— Problem —
Reproduce exactly, from the data that follows, the line with "Instruction: Click the SoftBank", the line with "Tap the battery indicator icon", and every line that lies between them.

[Saved entries]
────────
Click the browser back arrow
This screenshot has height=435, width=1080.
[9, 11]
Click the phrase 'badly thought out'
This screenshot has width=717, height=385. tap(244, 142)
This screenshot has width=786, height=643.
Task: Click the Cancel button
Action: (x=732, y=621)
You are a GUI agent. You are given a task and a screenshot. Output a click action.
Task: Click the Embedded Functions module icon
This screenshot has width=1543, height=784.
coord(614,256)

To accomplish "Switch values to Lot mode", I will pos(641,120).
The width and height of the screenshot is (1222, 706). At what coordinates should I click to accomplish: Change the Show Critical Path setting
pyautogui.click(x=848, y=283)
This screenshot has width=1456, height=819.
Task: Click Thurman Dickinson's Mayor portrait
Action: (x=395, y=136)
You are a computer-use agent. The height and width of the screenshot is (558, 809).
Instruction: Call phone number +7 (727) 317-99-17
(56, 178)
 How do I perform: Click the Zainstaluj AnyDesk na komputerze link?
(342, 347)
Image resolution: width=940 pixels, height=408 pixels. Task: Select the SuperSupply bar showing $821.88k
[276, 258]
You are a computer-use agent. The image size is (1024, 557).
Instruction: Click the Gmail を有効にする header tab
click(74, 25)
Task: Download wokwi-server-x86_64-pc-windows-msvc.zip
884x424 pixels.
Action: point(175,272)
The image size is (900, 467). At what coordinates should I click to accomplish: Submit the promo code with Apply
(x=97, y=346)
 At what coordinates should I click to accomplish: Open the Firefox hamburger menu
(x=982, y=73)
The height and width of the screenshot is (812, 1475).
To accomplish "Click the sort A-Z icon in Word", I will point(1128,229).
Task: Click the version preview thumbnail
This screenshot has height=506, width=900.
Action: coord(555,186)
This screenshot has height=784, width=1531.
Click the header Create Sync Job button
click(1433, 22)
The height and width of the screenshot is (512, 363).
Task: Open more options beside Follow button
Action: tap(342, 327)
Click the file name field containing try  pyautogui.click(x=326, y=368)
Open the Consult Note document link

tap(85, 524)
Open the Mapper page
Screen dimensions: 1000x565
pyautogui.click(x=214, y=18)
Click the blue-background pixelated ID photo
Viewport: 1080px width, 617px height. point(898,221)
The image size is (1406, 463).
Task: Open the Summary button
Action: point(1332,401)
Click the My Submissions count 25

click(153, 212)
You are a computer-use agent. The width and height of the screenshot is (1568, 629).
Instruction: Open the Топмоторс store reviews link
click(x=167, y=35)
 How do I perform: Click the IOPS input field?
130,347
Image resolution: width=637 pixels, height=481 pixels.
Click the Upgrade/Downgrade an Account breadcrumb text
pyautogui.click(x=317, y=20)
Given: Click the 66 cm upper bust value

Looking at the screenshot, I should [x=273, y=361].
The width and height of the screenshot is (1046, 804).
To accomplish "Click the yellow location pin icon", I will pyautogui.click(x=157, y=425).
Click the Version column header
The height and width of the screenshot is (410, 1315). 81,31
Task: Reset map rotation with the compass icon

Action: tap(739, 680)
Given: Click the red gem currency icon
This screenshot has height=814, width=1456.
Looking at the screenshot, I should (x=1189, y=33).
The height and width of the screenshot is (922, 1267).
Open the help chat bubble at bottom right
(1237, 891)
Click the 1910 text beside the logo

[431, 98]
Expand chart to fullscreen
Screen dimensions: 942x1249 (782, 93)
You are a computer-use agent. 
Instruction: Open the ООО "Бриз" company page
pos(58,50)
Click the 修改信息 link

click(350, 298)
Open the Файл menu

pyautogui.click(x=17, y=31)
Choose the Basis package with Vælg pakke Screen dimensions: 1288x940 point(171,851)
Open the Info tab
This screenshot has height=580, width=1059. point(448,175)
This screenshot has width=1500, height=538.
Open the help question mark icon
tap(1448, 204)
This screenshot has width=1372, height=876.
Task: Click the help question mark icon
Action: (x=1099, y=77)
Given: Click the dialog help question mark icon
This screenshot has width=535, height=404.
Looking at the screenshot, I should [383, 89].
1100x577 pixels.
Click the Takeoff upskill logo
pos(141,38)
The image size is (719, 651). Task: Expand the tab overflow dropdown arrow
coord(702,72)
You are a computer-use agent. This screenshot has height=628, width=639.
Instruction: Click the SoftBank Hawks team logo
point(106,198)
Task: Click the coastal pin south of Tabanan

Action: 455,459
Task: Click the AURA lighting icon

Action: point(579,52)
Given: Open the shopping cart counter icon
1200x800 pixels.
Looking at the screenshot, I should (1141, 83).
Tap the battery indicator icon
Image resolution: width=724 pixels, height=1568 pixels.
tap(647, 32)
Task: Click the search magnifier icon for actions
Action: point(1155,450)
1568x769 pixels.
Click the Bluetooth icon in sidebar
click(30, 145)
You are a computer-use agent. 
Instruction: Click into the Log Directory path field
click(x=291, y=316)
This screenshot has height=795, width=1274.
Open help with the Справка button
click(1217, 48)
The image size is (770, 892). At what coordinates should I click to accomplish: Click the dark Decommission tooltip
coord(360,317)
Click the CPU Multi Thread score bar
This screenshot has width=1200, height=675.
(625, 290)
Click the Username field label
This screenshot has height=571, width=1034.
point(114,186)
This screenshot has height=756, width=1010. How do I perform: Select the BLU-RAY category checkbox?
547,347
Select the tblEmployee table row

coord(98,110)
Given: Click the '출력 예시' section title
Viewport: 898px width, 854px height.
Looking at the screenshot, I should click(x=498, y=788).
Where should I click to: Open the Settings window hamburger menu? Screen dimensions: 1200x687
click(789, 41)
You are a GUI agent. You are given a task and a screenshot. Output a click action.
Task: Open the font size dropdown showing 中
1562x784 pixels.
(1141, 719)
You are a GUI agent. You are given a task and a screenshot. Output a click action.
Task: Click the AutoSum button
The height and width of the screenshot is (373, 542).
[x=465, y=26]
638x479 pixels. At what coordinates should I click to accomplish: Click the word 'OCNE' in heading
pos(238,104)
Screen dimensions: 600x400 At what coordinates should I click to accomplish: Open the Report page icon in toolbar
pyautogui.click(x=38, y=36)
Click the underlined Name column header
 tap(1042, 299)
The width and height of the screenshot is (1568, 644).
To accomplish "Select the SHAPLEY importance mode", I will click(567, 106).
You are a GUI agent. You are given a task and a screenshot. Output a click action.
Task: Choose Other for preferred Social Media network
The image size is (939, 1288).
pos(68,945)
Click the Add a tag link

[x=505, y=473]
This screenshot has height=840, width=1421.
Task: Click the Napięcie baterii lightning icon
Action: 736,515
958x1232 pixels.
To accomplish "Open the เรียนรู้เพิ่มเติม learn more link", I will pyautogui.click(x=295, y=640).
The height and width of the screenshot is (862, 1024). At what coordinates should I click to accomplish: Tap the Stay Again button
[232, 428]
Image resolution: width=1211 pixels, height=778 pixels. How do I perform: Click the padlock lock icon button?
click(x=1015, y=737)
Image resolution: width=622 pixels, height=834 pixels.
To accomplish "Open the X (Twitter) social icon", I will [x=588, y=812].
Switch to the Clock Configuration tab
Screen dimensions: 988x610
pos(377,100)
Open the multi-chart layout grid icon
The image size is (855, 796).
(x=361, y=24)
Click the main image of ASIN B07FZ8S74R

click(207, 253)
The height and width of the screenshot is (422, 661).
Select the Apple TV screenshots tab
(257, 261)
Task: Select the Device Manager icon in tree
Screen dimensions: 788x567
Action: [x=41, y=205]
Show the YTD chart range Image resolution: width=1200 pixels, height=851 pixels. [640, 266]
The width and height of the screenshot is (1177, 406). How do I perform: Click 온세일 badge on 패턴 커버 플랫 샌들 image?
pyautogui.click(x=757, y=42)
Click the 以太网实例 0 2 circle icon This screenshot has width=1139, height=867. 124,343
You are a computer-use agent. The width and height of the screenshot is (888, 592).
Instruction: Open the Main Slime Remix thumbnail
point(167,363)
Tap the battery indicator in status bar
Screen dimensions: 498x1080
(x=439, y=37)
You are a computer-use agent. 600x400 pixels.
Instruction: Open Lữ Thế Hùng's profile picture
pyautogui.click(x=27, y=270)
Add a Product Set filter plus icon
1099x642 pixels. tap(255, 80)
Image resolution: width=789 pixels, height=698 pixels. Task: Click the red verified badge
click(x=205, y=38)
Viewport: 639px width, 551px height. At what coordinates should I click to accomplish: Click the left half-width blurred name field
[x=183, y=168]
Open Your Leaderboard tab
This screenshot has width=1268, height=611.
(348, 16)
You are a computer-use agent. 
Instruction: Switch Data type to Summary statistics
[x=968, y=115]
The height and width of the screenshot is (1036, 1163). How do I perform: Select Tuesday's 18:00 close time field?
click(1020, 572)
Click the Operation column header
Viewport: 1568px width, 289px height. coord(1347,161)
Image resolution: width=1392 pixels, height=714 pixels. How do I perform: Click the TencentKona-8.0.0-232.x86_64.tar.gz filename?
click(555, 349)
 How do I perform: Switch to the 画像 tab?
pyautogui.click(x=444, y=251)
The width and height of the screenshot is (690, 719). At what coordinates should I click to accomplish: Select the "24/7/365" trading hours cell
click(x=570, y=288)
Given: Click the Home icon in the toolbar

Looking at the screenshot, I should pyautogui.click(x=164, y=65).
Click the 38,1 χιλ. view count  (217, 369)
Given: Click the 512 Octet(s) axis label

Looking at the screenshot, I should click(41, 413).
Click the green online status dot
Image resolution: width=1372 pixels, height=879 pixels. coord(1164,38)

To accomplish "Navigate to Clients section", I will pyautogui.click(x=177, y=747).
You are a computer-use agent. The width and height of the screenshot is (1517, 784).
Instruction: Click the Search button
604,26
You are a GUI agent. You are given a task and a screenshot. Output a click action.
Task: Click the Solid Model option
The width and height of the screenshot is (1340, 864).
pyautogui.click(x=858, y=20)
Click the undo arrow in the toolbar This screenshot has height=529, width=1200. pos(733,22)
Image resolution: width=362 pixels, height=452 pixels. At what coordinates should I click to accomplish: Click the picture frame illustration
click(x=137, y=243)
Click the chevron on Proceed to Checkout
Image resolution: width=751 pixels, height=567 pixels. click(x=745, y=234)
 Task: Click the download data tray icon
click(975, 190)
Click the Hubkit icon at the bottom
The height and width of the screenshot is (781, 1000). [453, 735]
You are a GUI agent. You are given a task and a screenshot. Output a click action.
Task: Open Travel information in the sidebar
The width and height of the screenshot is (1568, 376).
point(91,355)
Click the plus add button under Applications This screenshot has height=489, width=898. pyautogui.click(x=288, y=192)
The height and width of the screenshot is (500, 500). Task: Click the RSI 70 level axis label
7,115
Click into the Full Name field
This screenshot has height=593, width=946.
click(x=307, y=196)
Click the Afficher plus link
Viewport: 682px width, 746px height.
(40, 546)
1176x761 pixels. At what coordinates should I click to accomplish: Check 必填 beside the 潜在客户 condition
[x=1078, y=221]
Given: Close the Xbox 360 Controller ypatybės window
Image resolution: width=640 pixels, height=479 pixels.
────────
— Solution below —
Instruction: Click the SoftBank Hawks team logo
point(106,198)
Task: Click the coastal pin south of Tabanan

Action: 455,459
Task: Click the AURA lighting icon

Action: point(579,52)
Given: Open the shopping cart counter icon
1200x800 pixels.
Looking at the screenshot, I should (1141, 83).
Tap the battery indicator icon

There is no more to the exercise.